PROVIDED RECORDS:
***

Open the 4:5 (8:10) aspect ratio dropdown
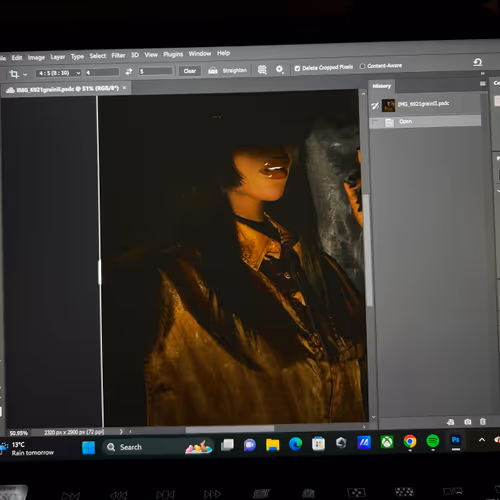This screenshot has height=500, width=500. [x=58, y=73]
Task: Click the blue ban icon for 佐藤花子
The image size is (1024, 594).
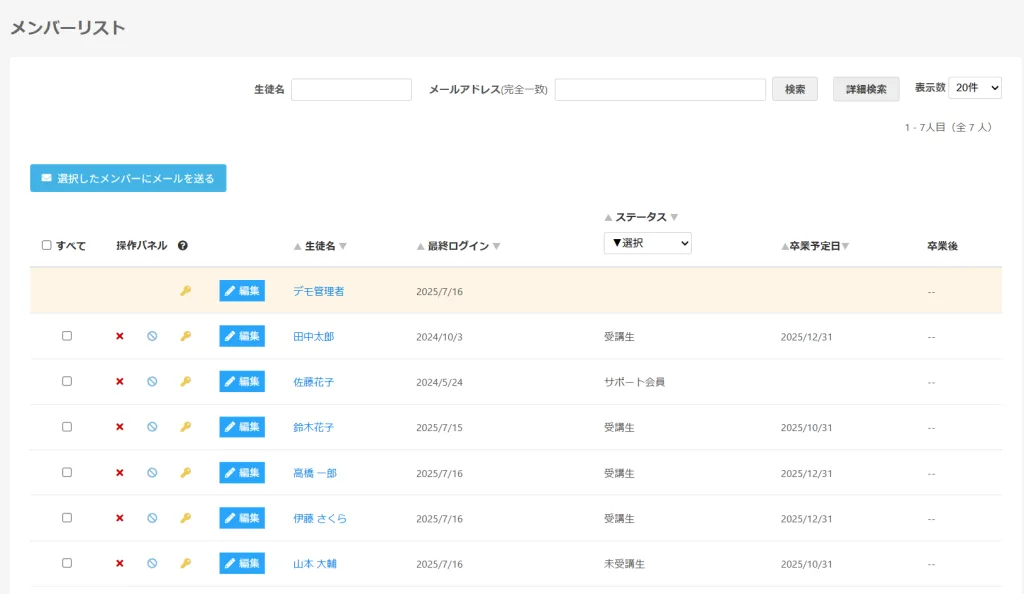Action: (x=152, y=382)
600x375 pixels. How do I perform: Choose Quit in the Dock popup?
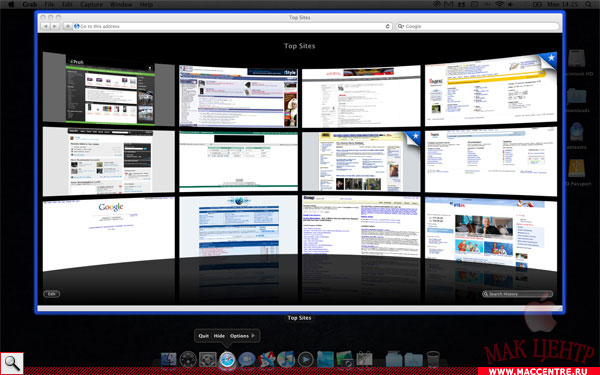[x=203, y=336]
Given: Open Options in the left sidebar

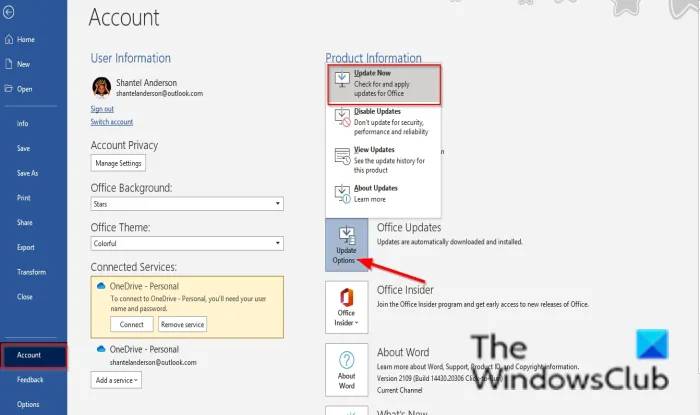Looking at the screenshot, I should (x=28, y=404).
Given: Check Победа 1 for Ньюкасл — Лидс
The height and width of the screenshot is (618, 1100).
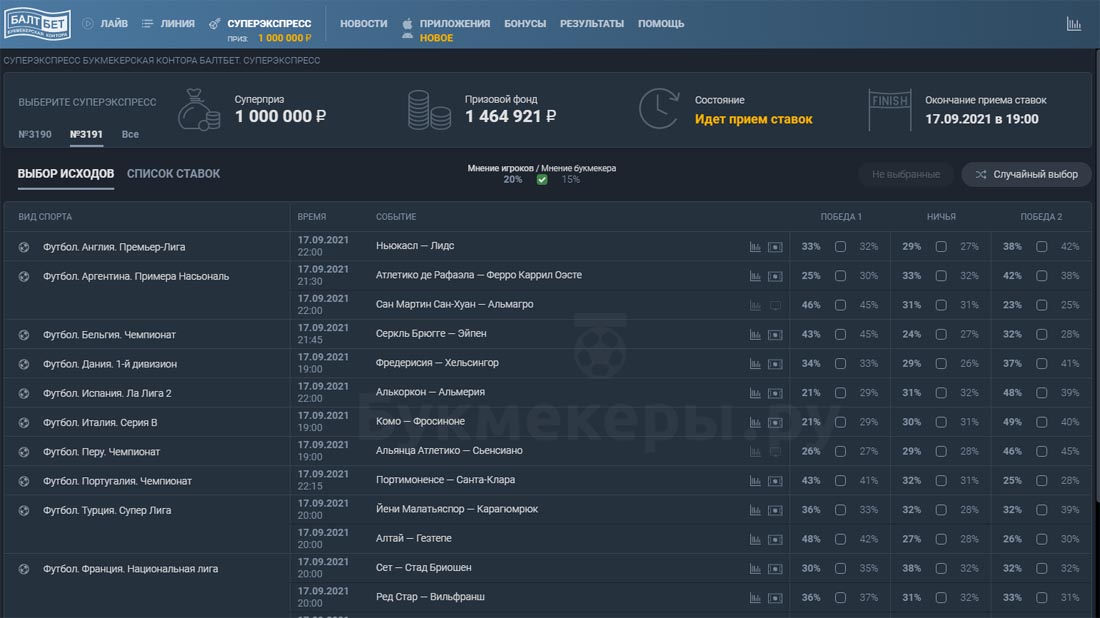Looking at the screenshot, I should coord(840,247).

***

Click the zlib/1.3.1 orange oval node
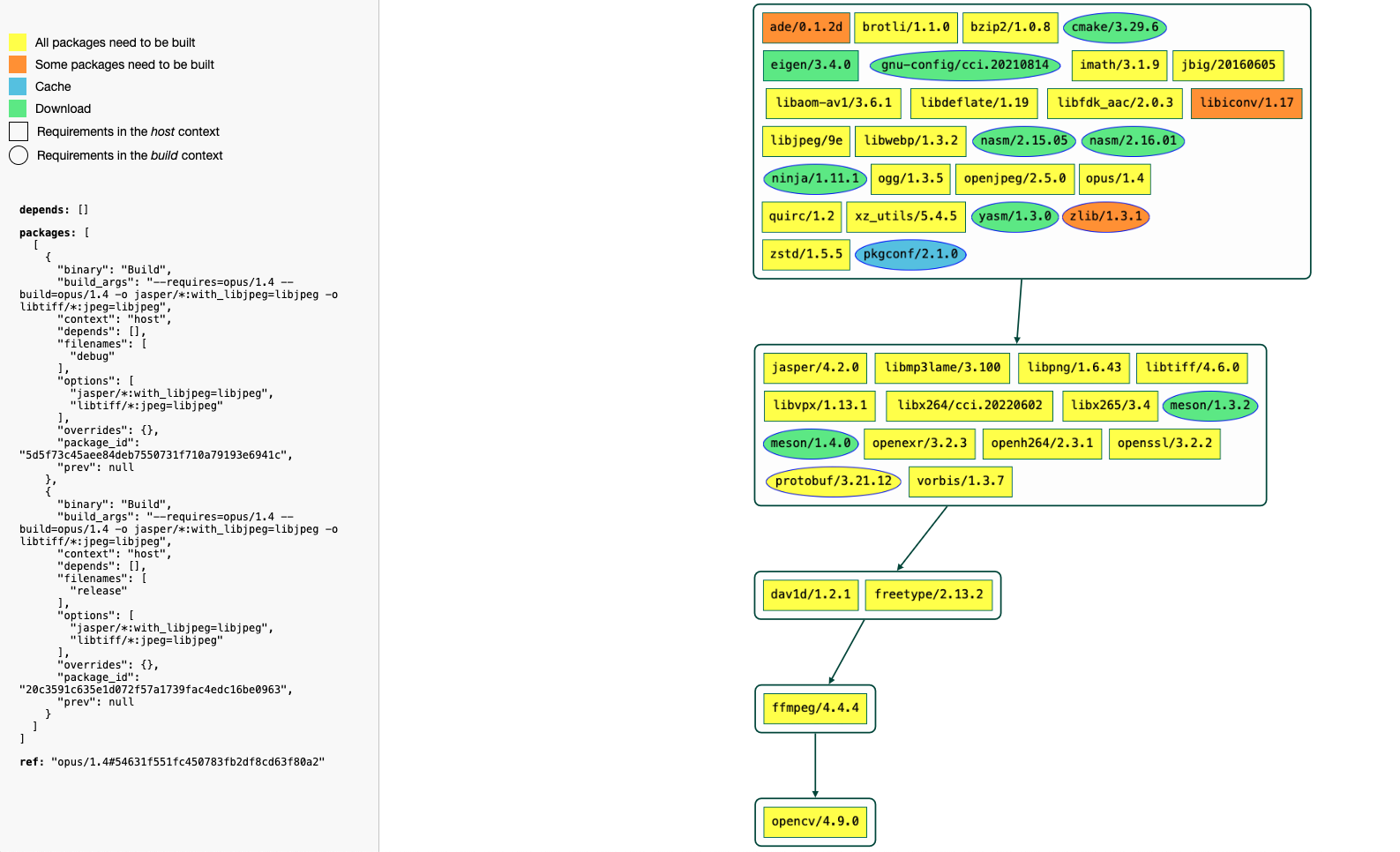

***

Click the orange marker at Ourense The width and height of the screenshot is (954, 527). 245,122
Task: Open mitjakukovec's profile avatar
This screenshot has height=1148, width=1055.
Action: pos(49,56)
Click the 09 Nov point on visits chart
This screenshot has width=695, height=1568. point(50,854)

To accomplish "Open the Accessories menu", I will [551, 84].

***

INSTRUCTIONS TO FOLLOW:
Copy the listing lines from the one containing "Open the 4:5 (8:10) aspect ratio dropdown" through the one containing "[x=203, y=336]", including both of those lines. Leave out the pictures.

EXPECTED ANSWER:
Open the 4:5 (8:10) aspect ratio dropdown
This screenshot has height=500, width=500. [x=58, y=73]
Task: Click the blue ban icon for 佐藤花子
The image size is (1024, 594).
Action: (x=152, y=382)
600x375 pixels. How do I perform: Choose Quit in the Dock popup?
[x=203, y=336]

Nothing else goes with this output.